Kunia Łapa – Godna szacunku kotka. Doprowadziła do wojny i śmierci wojowników, ale liliowa kotka nie potrafiła być na nią zła. W dzieciństwie była i nadal jest dla niej jak starsza siostra, która zawsze wysłucha i pomoże w trudnej sprawie.

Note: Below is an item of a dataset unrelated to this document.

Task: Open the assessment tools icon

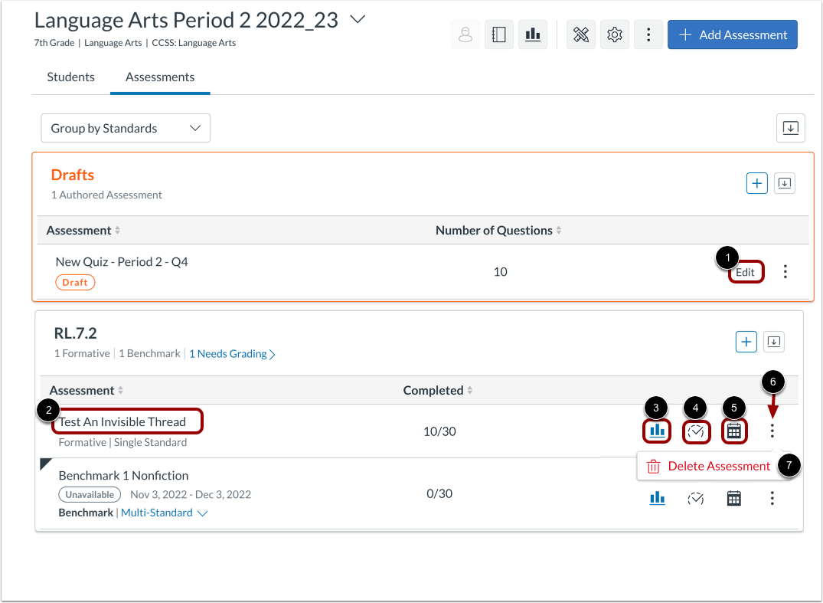Action: pyautogui.click(x=580, y=34)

Wrogowie - Szalejowy Jad – Wredna, potworna jędza. Słowiczka stara się traktować samotników jak równych sobie, w końcu ona sama ma w sobie ich krew. Ale jak tylko na nią spojrzy robi jej się niedobrze. Szalej nigdy się nawet do niej nie odezwała, czego liliowa kotka nie żałuje. Ma również pewne przeczucie, że ona nie jest tylko irytująca. 

SZKOLENIE

Uczniowie obecni - ///
Uczniowie dawni - ///
HISTORIA

Kotka urodziła się samotniczce o imieniu Lawendowy Liść. Niestety, jej matka zmarła podczas porodu. Słowiczkę i jej rodzeństwo znalazło kilkoro członków Klanu Wilka. I to właśnie tam się wychowała. Większość jej dzieciństwa była spokojna. To ona była tą cichą, poważną, odpowiedzialną i mądrą. Pewnego zimowego dnia dowiedziała się jednak prawdy o swoim mieszanym pochodzeniu. Jej to jednak nie przeszkadzało w życiu.

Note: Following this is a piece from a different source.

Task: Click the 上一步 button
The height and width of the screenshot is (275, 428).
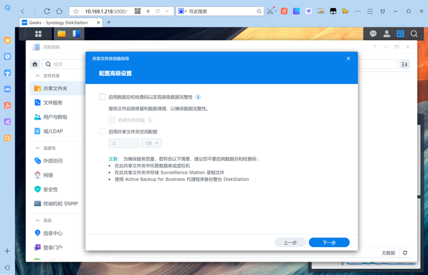Action: click(290, 243)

Gdy Cisowa Kołysanka przybyła do klanu z kociętami w brzuchu, niedługo potem zjawiła się ona. Żmija nade żmije. Tak wredna kocica, że kiedy MGBG zrobi coś złego, to znaczy iż ona im podpowiedziała. To była Szalejowy Jad. Słowiczka od razu zapałała do niej negatywnymi uczuciami. Przypuszczała również, że coś więcej jest z nią nie tak.